### Document excerpt
Ankara’s credibility with the Armenians was further dented when it junked a set of protocols
it signed with Armenia in October 2009 that were supposed to have
established diplomatic ties and reopened its long-sealed land border
with the former Soviet republic.
The ink on the documents had barely dried when Turkey declared that
it could not implement them unless Armenia withdrew from at least some
of the territories it had seized from Azerbaijan during a bitter
six-year war over the disputed Nagorno-Karabakh enclave that ended in
1994. Turkey’s minister for European Union affairs, Mevlut Cavusoglu,
asserted in a recent interview that Armenia had delivered “a verbal
pledge to withdraw from territories under its occupation” before the
protocols were signed. “But they failed to keep their promise; it is
Armenia’s fault,” Cavusoglu insisted. But Western diplomats who were
close to the negotiations say that Nagorno-Karabakh never came up. There
is no mention of the issue in the protocols, and it is widely assumed
that Turkey’s volte-face was a result of Azerbaijan’s threats to cut off
vital oil and natural gas sales.
Despite the freeze in official ties between Turkey and Armenia, civil
society initiatives to heal the wounds of the past are flourishing. A
growing number of Turkish academics and intellectuals are rejecting the
official account of what happened in 1915. A commemoration of the
tragedy will be held April 24 in Istanbul’s central Taksim Square.
Now many fret that Turkish meddling in Kassab will undo such
progress. Some Armenian intellectuals, in turn, worry that
disinformation about Kassab may hurt the Armenian cause.

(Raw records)
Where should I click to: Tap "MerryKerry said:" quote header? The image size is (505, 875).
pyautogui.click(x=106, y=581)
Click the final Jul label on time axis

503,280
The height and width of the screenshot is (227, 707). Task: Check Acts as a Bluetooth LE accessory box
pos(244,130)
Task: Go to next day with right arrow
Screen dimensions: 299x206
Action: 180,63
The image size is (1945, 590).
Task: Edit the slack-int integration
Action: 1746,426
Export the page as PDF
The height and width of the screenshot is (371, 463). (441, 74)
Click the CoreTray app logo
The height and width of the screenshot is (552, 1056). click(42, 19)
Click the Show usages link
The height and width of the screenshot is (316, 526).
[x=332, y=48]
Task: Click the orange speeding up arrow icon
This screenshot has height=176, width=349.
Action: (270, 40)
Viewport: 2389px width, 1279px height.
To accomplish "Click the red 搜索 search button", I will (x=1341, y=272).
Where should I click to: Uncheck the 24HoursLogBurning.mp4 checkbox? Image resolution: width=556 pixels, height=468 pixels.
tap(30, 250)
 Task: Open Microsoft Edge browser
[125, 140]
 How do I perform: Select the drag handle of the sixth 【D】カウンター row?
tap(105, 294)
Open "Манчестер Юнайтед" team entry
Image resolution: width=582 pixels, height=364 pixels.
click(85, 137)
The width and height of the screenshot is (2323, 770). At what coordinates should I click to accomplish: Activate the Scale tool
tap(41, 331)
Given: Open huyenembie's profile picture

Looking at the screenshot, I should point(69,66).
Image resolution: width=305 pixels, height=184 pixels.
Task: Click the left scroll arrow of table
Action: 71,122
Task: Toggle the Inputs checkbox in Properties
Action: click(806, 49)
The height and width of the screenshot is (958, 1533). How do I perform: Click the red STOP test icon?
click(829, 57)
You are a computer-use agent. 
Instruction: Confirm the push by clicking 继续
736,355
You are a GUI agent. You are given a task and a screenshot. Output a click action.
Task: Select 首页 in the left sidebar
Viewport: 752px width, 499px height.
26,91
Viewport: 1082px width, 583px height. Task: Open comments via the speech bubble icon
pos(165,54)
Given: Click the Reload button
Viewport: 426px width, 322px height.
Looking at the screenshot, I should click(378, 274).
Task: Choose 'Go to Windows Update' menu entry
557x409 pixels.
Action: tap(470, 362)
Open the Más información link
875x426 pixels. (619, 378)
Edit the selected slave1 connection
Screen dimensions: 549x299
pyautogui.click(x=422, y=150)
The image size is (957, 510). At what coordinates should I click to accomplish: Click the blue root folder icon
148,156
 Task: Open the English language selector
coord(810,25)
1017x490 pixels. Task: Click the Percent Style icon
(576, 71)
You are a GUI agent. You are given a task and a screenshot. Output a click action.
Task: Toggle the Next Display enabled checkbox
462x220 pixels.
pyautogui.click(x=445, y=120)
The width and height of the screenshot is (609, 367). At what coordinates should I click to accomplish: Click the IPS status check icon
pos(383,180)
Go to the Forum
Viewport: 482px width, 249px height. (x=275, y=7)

### Requests
a. Copy the passage on Turkish-Armenian relations between "Ankara’s credibility with" and "former Soviet republic.", inclusive, changing "protocols" to "agreements".
b. List every year mentioned in the passage on Turkish-Armenian relations.
c. Pick up the passage on Turkish-Armenian relations after its final sentence and continue writing it.
The data is separate material with no connection to the passage on Turkey and Armenia.

### Per-task outputs
a.
Ankara’s credibility with the Armenians was further dented when it junked a set of agreements
it signed with Armenia in October 2009 that were supposed to have
established diplomatic ties and reopened its long-sealed land border
with the former Soviet republic.

b. 2009, 1994, 1915

c.
“Kassab is the heart and soul of the Syrian-Armenian community, a
surviving artifact of life we had before the genocide. Losing it feels a
bit like a final erasure,” explained Elyse Semerdjian, who
teaches Middle East and Islamic History at Whitman College, in an
interview with Al-Monitor. But Semerdjian cautions against
linking the events in Kassab to 1915 “to attack Turkey’s role in the
Syrian conflict as well as agitate further for Armenian genocide
recognition.” She said, “Genocide recognition is a noble cause, but it
should not come at the expense of Armenian credibility on human rights.”
Bezjian agrees that the Armenian community must not allow itself to
be manipulated by the warring sides. “When things were good and Assad
vacationed with Erdogan, all books about the Armenian genocide were
confiscated from the bookstores by Syrian secret service agents,”
Bezjian recalled. “Now that things have turned the other way, Assad
talks about the genocide to justify his own conduct.”